Do What the Good Book Tells You To


In Christopher Guest’s hilarious 2003 mockumentary A Mighty Wind, a folk group called The New Main Street Singers performs a song called “The Good Book Song.” For years, I’ve been planning to write a post about how the song totally misunderstands the point of the Bible. After all, the most repeated line in the song is “Do what the good book tells you to.” My post was going to be all about how the Bible is not as much about what you have to do as it is about what has already been done for you.

Tellingly, that post never got written.

I popped the film soundtrack into my car’s CD player the other day, though, and the song came on again. Here’s the first verse and chorus:

Now God said to Noah, “I don’t want no sinnin’
I’ve been telling you this since in the beginnin’
You gotta round up your sons and all of their women
Because you’re going on a big boat ride
Now gather all the animals by the pair
Build a big ship about a million square
And put all the animals right in there
And sail away on the tide.” 
But what if Noah had just said, “No sir”?
Well we’d all have fins and scaly skins
We’d breathe through gills instead of nostrils
And we’d eat fish food instead of vitamin pills 
It’s scary but it’s true
So do what the good book tells you to

The second verse is much like the first, this time suggesting an alternate future that might have come about if David had ignored God’s call to fight and defeat Goliath:

But what if David had whined and waited?
We’d live like slaves to Philistine knaves
Our bosses would all be thirty feet tall
We’d wash their clothes with a fire hose
And we’d sleep in the cracks between their toes 
It’s scary but it’s true
So do what the good book tells you to

See? All law, right? Totally not what the Bible is about. But this time, I heard something different, something that actually motivated me to write this piece: “The Good Book Song” is honest about the ramifications of breaking God’s law, but doesn’t go too far.

While it’s perfectly true that there’s no mention of the gospel in “The Good Book Song,” the song doesn’t overdo it on the consequences of breaking God’s law. It’s honest about them: if you break God’s law, there are horizontal consequences. In the world of the song, ignoring God’s commandments to build an ark or to slay Goliath lead to fish/people hybrids and a life of servitude to the Philistines. But what breaking God’s commandments doesn’t lead to is a broken relationship with God!

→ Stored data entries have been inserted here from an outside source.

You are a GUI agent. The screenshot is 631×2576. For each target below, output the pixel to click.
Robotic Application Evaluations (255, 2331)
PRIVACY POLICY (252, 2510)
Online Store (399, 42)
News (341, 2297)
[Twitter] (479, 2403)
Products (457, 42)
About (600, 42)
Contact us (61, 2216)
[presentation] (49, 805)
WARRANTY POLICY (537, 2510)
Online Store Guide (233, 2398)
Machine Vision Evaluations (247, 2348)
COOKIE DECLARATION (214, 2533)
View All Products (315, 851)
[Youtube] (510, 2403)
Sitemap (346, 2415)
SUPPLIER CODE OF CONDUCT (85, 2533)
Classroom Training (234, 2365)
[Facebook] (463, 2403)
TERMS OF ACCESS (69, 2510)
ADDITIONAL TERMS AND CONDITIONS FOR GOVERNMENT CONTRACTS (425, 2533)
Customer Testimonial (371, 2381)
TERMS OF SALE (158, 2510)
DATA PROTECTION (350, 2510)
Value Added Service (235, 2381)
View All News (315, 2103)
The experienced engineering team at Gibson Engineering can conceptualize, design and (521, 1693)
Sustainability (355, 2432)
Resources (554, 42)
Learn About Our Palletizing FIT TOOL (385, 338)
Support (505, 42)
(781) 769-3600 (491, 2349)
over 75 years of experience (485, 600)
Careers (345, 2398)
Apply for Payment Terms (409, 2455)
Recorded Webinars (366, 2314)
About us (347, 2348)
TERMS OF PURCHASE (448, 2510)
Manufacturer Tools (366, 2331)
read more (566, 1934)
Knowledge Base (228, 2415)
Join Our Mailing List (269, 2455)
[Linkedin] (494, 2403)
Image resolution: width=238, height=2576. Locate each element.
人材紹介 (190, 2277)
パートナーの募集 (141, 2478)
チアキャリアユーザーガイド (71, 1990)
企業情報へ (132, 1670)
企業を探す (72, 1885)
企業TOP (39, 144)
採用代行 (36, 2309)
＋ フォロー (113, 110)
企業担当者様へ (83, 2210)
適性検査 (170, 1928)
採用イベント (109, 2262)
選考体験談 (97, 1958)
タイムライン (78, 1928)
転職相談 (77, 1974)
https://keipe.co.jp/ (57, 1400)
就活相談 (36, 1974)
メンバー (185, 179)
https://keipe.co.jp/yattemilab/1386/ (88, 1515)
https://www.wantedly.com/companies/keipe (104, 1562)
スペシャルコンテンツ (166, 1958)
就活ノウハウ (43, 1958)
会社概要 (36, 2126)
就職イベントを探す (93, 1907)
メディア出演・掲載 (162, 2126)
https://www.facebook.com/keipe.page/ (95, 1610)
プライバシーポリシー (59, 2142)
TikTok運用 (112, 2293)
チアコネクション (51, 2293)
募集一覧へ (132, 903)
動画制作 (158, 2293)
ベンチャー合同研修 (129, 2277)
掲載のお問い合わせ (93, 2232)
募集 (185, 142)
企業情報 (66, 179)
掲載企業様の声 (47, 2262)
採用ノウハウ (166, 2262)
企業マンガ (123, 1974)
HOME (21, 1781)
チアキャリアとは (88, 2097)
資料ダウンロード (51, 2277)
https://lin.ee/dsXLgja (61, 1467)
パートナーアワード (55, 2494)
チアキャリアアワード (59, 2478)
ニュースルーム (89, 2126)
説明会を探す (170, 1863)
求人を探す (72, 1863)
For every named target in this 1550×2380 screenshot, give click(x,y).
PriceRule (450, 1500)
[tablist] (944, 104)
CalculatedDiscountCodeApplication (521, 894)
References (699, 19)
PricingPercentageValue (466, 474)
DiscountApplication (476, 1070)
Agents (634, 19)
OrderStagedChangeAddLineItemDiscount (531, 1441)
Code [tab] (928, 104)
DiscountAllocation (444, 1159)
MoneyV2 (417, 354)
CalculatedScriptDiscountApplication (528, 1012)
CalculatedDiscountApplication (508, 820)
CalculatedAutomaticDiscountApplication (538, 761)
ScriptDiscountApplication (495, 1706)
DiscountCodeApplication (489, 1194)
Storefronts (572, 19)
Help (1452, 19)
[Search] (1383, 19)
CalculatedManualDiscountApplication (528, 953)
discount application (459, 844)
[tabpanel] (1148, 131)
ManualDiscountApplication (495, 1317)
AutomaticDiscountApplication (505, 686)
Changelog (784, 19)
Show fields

God commands us to love our enemies. If we curse our boss, we will almost certainly be fired, but won’t cause us to lose one ounce of God’s love for us. God commands us to love our neighbor. If we live a life full of spite, it will likely cost us all of our friends, but won’t cost us the closeness of God’s embrace. This is truth that “The Good Book Song” reveals.

There is a realm about which “The Good Book Song” doesn’t speak, however, and it is the main subject of the actual Good Book. The Good Book is a single-minded tale: a story of a God who—not waiting for his rebellious people to reform their ways (not waiting for them to “do what the Good Book tells them to”)—comes to his chosen while they are still sinners.

What would God have done if Noah said “No sir”? What would God have done if David had “whined and waited”? He would have done what he did with Jonah: use their rebellion to teach them—and the world—a lesson about true power, that God’s power is made perfect in our weakness. It is when we shy away from obeying him that God’s overwhelming grace is most highlighted.

It is when we don’t “do what the Good Book tells us to” that God does what the Good Book promises he’ll do: send his only son to atone for our sins and to assure us that our relationship with our creator is secure forever.